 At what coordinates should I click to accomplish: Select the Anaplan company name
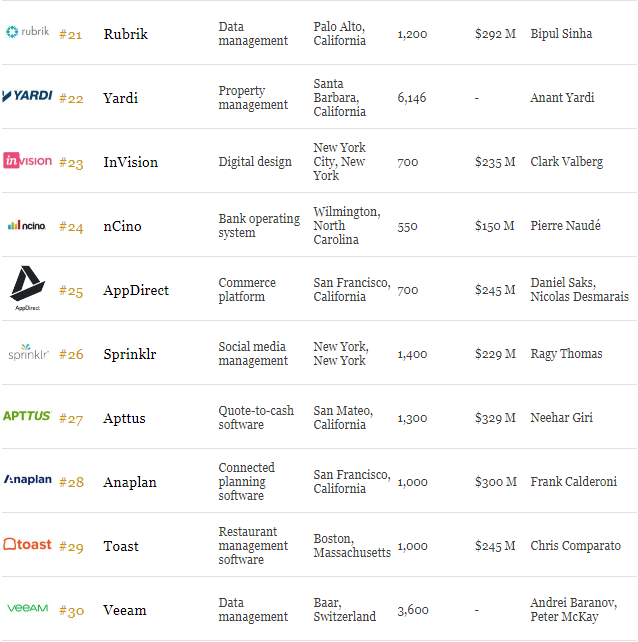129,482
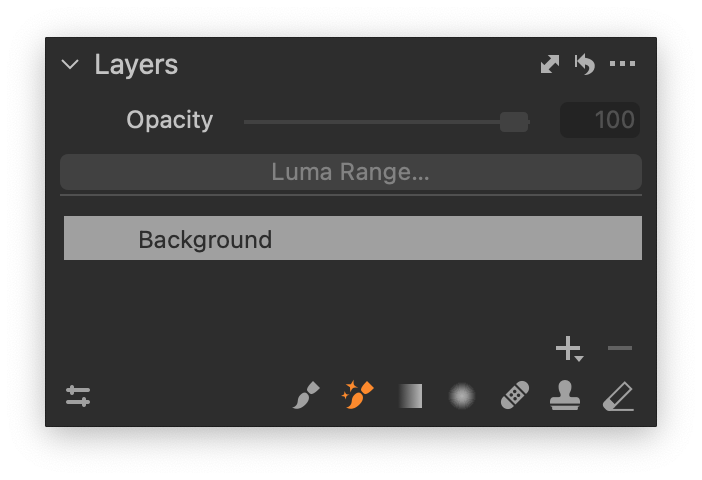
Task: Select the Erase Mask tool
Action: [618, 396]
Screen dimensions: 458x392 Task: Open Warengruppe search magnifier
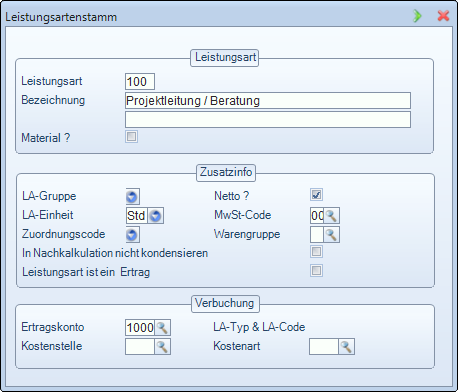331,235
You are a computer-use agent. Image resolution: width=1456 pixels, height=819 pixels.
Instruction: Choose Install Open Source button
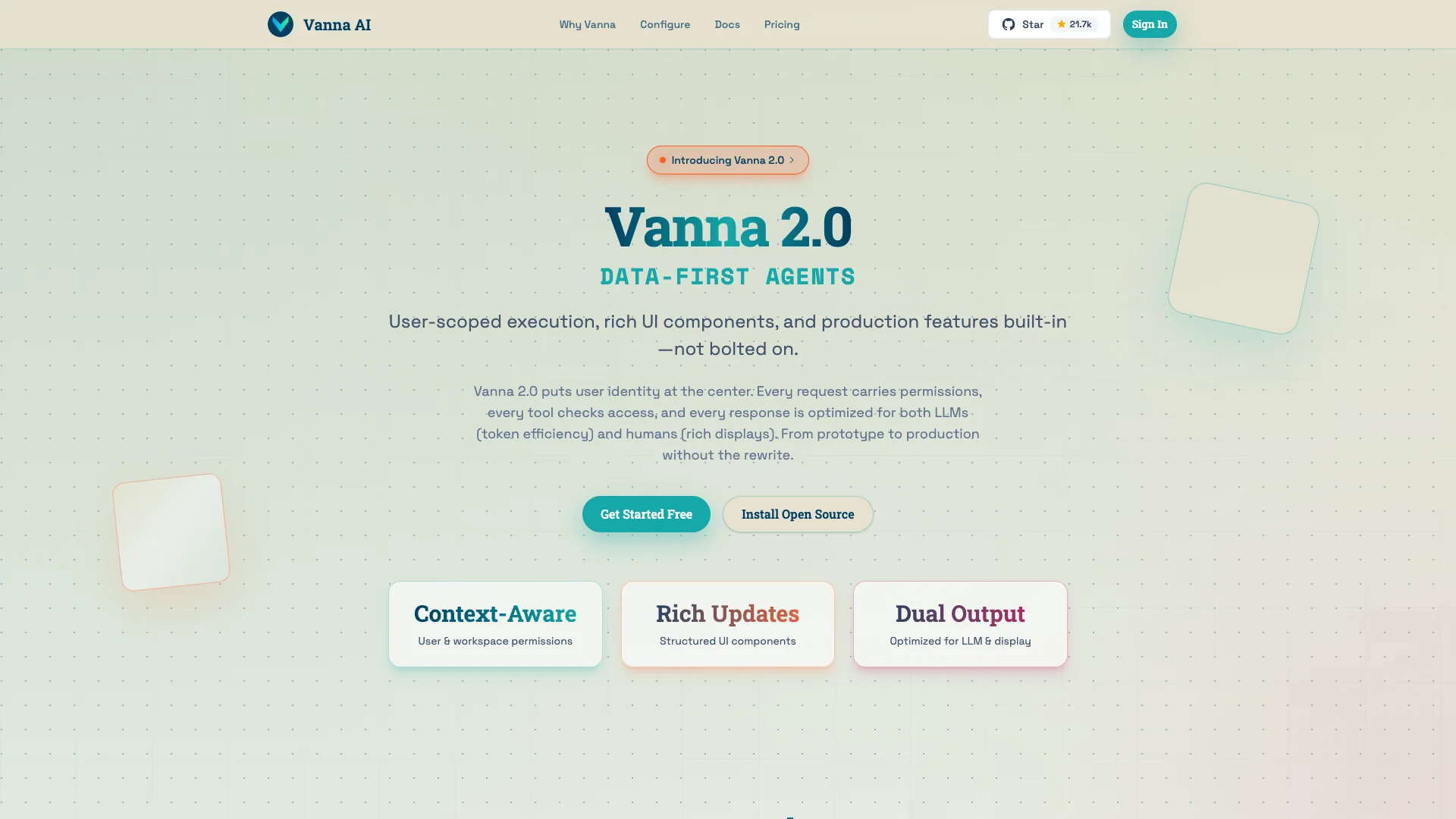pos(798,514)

--

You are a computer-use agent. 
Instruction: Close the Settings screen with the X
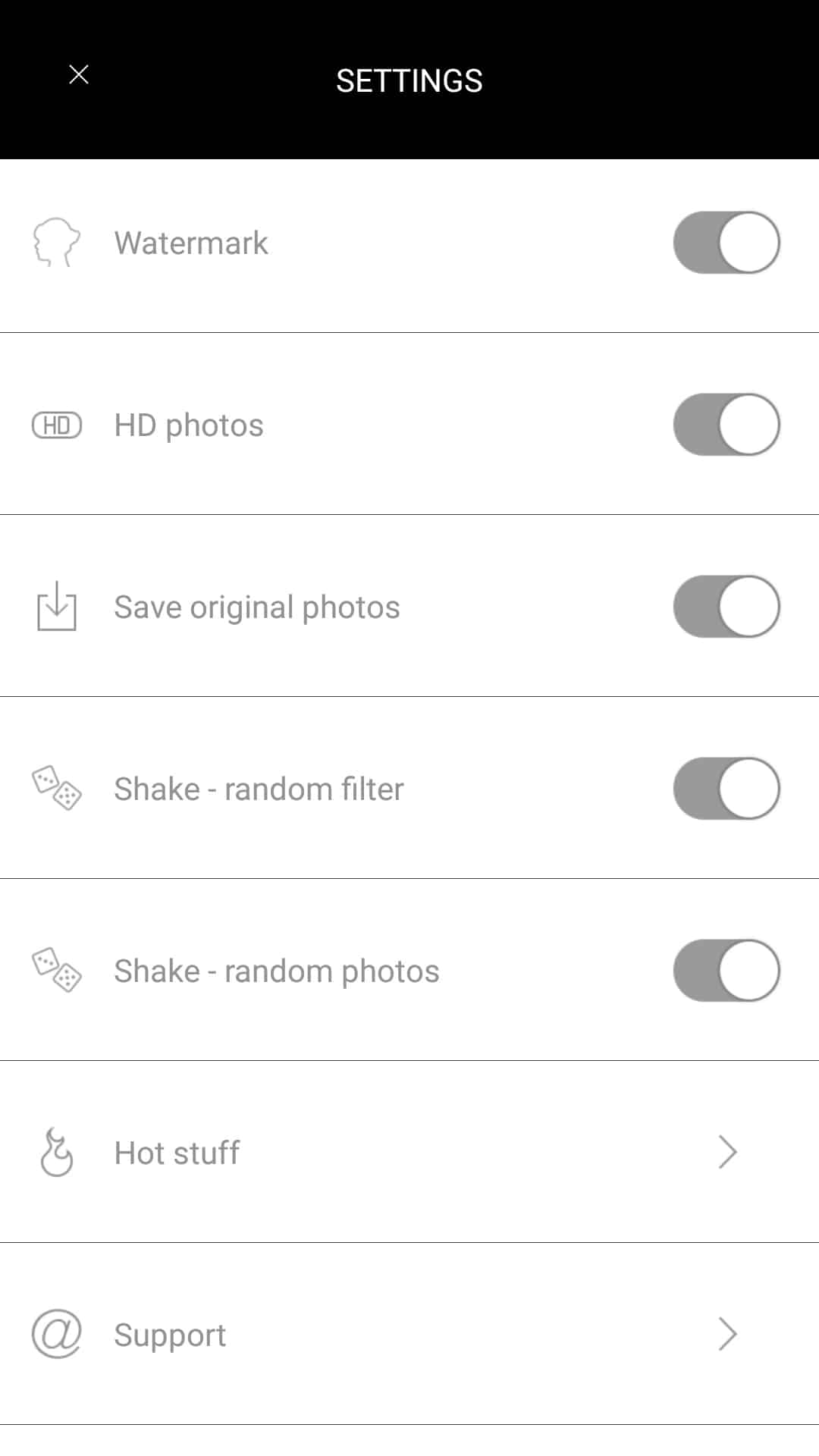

Your objective
Copy, from the material, each line that holds the string "agent".

Answer for the task
You are a computer-use agent. Image resolution: width=1456 pixels, height=819 pixels.
You are a computer-use agent. 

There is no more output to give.